- [What the exercise asks]
In the records that come next, find every line with "dalszoveg". Return those lines.

- [Data for processing]
•••

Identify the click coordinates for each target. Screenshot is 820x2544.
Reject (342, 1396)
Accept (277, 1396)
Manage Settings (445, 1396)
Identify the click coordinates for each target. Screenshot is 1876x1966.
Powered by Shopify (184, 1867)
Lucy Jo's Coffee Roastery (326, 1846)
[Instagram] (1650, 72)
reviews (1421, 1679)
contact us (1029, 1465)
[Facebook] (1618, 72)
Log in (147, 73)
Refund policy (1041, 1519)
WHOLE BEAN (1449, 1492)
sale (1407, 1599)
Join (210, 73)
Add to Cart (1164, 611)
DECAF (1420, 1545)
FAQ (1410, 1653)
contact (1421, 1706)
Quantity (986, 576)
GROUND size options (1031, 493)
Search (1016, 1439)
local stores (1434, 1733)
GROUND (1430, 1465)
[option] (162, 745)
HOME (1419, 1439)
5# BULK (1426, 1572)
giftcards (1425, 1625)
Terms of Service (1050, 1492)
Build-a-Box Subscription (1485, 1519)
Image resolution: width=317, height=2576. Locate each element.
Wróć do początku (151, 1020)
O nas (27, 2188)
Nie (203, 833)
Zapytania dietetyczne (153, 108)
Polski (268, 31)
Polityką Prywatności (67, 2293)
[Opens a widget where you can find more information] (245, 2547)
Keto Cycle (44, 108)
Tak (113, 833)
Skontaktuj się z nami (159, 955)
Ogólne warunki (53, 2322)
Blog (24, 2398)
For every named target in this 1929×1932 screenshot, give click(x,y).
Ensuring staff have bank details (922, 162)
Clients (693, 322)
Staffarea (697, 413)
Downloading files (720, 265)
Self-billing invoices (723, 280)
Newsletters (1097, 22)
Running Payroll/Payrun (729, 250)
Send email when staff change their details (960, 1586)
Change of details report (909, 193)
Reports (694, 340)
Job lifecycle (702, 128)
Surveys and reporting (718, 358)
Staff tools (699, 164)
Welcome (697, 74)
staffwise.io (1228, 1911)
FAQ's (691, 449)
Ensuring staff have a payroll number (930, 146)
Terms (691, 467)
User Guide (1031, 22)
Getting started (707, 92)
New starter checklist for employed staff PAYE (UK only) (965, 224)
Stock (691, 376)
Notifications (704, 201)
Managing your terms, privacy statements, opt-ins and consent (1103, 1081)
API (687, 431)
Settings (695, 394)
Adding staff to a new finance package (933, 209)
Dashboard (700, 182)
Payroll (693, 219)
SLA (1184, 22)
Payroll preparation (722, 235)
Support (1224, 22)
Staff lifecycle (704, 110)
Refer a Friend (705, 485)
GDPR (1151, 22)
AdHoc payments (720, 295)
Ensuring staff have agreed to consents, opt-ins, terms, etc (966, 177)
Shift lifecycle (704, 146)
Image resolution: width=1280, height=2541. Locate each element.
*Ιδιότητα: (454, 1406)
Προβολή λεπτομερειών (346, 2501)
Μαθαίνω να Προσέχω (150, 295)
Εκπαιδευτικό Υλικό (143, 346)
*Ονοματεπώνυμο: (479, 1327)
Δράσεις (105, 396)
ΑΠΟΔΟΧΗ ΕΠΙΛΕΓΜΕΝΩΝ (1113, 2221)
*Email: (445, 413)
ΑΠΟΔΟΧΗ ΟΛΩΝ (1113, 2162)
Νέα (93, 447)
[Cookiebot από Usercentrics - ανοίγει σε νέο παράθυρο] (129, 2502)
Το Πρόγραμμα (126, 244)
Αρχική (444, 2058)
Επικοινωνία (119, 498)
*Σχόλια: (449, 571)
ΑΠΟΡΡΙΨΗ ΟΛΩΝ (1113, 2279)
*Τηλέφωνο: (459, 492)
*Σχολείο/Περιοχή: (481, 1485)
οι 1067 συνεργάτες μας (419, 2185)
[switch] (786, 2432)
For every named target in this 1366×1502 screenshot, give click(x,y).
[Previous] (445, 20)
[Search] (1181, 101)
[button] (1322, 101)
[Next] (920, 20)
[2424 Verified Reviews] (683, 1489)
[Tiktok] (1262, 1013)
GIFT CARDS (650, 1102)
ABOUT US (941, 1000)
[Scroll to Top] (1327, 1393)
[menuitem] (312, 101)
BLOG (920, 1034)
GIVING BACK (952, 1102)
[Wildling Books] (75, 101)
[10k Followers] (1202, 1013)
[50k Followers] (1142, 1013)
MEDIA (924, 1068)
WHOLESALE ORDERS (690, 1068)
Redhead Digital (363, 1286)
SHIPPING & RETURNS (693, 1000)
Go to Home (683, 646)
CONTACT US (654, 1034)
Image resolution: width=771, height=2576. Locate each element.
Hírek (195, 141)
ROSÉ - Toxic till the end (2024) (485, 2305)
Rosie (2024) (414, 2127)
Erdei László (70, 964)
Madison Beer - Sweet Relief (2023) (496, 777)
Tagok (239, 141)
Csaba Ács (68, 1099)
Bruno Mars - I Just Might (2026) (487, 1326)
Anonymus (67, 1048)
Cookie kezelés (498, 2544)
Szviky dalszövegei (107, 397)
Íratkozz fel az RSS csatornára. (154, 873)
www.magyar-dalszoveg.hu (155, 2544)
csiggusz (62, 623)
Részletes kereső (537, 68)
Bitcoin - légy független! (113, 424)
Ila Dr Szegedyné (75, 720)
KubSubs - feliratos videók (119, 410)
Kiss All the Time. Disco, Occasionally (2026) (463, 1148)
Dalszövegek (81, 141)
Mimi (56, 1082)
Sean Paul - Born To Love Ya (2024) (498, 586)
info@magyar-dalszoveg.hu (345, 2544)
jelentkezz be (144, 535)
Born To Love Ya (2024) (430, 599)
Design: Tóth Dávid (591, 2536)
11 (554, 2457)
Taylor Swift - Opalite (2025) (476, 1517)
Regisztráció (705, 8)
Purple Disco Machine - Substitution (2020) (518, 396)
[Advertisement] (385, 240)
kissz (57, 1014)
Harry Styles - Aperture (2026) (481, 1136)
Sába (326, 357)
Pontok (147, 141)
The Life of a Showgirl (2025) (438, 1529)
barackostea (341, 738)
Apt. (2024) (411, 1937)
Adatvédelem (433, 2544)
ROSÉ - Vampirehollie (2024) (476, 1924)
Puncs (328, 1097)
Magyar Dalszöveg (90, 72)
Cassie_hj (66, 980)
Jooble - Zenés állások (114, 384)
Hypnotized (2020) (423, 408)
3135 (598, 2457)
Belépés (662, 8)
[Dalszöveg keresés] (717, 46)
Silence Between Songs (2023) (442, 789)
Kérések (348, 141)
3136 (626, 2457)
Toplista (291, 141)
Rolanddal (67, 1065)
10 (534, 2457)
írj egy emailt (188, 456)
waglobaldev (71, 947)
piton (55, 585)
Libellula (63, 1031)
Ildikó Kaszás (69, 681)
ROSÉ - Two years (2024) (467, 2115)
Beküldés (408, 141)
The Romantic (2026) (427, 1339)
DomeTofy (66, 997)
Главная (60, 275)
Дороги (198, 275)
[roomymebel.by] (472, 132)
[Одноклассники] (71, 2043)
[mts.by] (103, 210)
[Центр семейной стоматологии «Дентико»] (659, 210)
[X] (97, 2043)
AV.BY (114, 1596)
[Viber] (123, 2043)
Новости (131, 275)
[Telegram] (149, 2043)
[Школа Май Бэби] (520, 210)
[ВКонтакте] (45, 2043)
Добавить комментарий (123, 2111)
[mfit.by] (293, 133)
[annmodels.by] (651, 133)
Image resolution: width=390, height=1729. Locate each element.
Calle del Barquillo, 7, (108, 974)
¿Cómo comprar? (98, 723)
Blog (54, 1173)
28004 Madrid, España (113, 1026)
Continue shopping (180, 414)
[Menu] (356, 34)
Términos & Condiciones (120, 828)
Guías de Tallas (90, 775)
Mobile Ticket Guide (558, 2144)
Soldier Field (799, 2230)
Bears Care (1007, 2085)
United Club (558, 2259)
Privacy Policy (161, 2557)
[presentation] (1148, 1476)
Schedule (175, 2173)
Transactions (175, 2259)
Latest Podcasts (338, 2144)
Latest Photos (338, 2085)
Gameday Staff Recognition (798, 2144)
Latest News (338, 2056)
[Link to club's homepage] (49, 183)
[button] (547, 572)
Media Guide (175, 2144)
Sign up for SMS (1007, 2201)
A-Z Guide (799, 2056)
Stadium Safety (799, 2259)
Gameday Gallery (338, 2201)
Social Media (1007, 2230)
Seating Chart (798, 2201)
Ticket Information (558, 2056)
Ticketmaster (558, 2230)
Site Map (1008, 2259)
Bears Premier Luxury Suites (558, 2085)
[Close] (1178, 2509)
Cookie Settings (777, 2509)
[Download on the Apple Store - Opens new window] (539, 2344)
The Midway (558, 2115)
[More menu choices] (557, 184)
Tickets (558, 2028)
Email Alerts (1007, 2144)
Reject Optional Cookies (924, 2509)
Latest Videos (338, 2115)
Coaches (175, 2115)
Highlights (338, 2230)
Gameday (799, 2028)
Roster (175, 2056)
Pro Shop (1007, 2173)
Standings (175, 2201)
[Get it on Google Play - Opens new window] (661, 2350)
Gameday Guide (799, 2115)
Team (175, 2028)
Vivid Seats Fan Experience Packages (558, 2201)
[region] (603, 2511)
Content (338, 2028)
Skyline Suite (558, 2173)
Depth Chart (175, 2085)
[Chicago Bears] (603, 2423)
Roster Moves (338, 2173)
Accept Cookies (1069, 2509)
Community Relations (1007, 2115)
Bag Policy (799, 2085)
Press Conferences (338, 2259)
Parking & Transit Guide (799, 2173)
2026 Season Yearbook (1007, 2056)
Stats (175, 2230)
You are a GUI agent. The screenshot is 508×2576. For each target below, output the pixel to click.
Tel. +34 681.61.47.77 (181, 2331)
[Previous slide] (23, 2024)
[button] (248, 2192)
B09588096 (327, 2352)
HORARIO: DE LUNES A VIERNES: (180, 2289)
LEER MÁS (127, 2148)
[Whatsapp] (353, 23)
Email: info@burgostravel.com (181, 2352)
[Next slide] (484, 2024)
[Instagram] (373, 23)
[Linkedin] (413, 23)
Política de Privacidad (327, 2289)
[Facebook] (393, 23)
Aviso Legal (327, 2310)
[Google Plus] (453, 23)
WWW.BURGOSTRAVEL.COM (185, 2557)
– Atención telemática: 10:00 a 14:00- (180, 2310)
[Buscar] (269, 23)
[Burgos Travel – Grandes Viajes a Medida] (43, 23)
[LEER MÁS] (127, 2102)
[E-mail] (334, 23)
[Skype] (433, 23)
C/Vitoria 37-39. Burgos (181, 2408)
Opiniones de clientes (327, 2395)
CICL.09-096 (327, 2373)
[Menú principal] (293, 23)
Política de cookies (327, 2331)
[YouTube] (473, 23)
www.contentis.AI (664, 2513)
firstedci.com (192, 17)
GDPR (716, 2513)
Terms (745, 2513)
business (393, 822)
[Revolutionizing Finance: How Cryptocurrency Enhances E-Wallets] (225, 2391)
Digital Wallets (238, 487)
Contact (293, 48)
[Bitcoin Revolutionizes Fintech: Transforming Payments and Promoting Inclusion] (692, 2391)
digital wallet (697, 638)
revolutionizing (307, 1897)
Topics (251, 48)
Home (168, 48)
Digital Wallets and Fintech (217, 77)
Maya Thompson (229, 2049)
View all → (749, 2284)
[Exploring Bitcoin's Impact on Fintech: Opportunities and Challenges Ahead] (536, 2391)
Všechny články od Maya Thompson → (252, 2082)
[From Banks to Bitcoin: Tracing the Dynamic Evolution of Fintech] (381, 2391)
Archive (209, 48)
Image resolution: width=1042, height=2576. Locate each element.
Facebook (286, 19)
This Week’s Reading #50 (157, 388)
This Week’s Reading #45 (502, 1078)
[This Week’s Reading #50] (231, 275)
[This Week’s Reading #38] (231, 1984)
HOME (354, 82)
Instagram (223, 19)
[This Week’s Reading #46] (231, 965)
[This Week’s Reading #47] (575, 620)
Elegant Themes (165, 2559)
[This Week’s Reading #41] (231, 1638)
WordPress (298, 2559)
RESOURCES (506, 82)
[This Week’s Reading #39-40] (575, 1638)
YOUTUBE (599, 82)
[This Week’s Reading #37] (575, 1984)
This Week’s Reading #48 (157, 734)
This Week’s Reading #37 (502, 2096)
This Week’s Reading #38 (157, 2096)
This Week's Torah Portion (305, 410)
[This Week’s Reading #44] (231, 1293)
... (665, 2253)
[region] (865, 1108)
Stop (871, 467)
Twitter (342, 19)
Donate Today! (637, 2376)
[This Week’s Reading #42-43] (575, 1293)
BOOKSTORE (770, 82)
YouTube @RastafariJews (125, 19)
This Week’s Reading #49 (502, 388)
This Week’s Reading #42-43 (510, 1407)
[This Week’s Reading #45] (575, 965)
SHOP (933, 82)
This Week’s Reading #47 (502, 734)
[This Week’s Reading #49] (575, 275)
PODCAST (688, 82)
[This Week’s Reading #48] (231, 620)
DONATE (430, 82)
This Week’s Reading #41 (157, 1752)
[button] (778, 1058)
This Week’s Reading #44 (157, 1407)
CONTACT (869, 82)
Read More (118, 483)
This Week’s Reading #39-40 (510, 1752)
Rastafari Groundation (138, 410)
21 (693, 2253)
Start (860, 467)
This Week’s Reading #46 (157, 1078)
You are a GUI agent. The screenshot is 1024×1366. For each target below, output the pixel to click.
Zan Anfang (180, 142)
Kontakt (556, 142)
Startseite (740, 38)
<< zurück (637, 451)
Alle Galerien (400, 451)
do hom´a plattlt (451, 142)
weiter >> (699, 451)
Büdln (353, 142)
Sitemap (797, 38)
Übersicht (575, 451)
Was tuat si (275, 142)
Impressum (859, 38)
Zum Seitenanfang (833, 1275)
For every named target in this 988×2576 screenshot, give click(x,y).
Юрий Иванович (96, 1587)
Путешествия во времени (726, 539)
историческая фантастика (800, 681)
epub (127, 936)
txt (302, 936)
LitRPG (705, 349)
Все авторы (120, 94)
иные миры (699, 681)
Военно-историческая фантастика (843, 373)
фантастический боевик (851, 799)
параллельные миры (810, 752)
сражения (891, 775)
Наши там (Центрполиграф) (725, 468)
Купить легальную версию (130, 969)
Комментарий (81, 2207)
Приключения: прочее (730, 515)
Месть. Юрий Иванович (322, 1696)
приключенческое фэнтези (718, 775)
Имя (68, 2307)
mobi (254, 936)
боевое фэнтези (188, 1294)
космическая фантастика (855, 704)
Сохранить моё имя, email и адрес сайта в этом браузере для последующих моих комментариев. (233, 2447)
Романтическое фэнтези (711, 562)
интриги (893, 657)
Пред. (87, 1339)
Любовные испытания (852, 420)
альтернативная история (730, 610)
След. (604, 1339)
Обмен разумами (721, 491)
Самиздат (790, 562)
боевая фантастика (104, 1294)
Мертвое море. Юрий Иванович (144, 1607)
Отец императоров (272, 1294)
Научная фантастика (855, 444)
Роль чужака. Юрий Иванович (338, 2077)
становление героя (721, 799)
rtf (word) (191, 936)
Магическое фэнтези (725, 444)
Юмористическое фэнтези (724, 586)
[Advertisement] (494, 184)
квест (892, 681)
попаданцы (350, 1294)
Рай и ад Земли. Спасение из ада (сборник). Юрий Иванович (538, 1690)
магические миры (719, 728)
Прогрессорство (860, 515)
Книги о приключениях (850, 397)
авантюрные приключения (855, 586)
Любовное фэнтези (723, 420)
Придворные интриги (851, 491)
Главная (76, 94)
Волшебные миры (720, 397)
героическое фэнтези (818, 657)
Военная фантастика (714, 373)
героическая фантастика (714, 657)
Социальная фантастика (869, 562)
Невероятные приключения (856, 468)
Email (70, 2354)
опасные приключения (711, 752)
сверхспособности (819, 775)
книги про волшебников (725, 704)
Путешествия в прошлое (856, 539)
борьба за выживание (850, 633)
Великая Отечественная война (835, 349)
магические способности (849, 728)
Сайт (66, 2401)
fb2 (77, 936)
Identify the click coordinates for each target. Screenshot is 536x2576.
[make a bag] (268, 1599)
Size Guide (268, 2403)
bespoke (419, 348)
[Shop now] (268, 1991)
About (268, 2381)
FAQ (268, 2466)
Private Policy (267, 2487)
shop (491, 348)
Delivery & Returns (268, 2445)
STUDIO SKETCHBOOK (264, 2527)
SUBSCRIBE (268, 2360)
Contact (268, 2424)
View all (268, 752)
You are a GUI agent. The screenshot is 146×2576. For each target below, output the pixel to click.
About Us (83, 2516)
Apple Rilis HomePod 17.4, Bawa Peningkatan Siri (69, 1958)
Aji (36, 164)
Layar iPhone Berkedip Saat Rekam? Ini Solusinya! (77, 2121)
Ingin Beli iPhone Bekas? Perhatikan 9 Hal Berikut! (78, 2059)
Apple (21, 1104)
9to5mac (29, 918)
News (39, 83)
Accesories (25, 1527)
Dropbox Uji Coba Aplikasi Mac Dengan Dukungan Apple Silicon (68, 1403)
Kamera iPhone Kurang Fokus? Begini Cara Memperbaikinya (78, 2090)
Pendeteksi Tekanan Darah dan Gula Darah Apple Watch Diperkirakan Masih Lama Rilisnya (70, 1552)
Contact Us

•••

- [Response area]
www.magyar-dalszoveg.hu (155, 2544)
info@magyar-dalszoveg.hu (345, 2544)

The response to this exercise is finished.